━━━ Text excerpt ━━━
Not to point fingers at anyone, but oftentimes when an archwire breaks, it's due to the patient's actions. Those dietary guidelines your orthodontist gave you shouldn't be treated as a rough suggestion. Excessively chewy, sticky, crunchy, or generally hard foods aren't especially compatible with orthodontic braces. They can apply disproportionate torsion to the archwire, causing it to twist out of position, weaken, and break. Of course, an accident that causes blunt force trauma to your mouth can also cause a breakage of your braces' archwire. Whatever the reason, this is an urgent matter, and you must see your orthodontist immediately.

A Temporary Pause

With the breakage, the archwire has lost the ability to apply the necessary gentle force to your teeth. For the moment, your braces are almost strictly ornamental. Your teeth aren't in any danger as such, but your orthodontic treatment has been paused, and will remain so until you visit your orthodontist. There are some short-term risks which may need to be managed, although this is largely due to the fact that the broken archwire has the ability to inflict lacerations on the soft tissues inside your mouth.

No DIY Repairs

Your broken archwire might feel slightly uncomfortable, and will at least feel slightly awkward or cumbersome. Despite this feeling, you must resist the temptation to make any major adjustments yourself. Do not attempt to trim the wire, or remove it (unthread it) from its brackets. You risk damaging both your teeth and the soft tissues inside your mouth. At most, you should apply some dental wax to any sharp edges of the archwire. This is very much a stopgap solution, and you may need to reapply the dental wax as needed. 

As soon as you're able to visit your orthodontist, your broken archwire can be safely removed and replaced, and your orthodontic treatment is back on track again. A broken archwire isn't a catastrophic problem, but it's a problem that can only be solved by your orthodontist.
━━━
> What you need to do
1 > From the archwire passage above, list the kinds of foods it describes as not especially compatible with orthodontic braces.
2 > Set down the part of the archwire passage above between "As soon as you're" and "by your orthodontist.", inclusive, word for word.
━━━ Supplied entries ━━━
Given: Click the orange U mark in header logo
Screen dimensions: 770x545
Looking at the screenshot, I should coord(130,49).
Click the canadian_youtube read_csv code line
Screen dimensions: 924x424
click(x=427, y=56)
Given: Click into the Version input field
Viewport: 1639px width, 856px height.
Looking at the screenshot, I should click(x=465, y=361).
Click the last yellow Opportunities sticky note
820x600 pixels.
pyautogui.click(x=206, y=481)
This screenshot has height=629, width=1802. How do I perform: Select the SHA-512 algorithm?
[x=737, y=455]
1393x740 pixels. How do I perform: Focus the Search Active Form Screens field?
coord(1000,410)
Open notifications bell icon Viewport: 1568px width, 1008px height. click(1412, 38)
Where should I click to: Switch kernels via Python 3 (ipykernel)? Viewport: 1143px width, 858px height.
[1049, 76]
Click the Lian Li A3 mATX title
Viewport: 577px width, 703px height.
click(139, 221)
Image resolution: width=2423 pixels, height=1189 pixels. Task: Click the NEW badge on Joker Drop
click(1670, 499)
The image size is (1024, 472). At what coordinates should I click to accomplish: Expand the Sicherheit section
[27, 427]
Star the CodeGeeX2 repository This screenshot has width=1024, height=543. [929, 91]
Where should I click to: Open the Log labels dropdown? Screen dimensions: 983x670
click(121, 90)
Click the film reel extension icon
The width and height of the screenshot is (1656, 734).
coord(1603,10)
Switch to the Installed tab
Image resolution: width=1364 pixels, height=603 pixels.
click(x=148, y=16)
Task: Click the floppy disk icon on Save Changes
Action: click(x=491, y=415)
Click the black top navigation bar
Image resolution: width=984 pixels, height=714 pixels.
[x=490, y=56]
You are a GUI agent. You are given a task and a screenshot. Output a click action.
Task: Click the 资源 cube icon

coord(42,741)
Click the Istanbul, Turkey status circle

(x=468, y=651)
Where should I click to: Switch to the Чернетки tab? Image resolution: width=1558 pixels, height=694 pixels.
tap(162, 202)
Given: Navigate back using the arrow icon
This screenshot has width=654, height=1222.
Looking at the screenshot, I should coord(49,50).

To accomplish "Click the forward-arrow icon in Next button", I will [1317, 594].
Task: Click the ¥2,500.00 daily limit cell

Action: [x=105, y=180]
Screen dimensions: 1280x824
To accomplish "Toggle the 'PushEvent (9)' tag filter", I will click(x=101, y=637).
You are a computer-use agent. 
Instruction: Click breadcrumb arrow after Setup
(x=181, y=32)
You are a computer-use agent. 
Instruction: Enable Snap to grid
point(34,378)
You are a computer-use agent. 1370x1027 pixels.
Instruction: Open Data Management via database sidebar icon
━━━
> Answers for the exercise
1 > Chewy, sticky, crunchy, and generally hard foods.

2 >
As soon as you're able to visit your orthodontist, your broken archwire can be safely removed and replaced, and your orthodontic treatment is back on track again. A broken archwire isn't a catastrophic problem, but it's a problem that can only be solved by your orthodontist.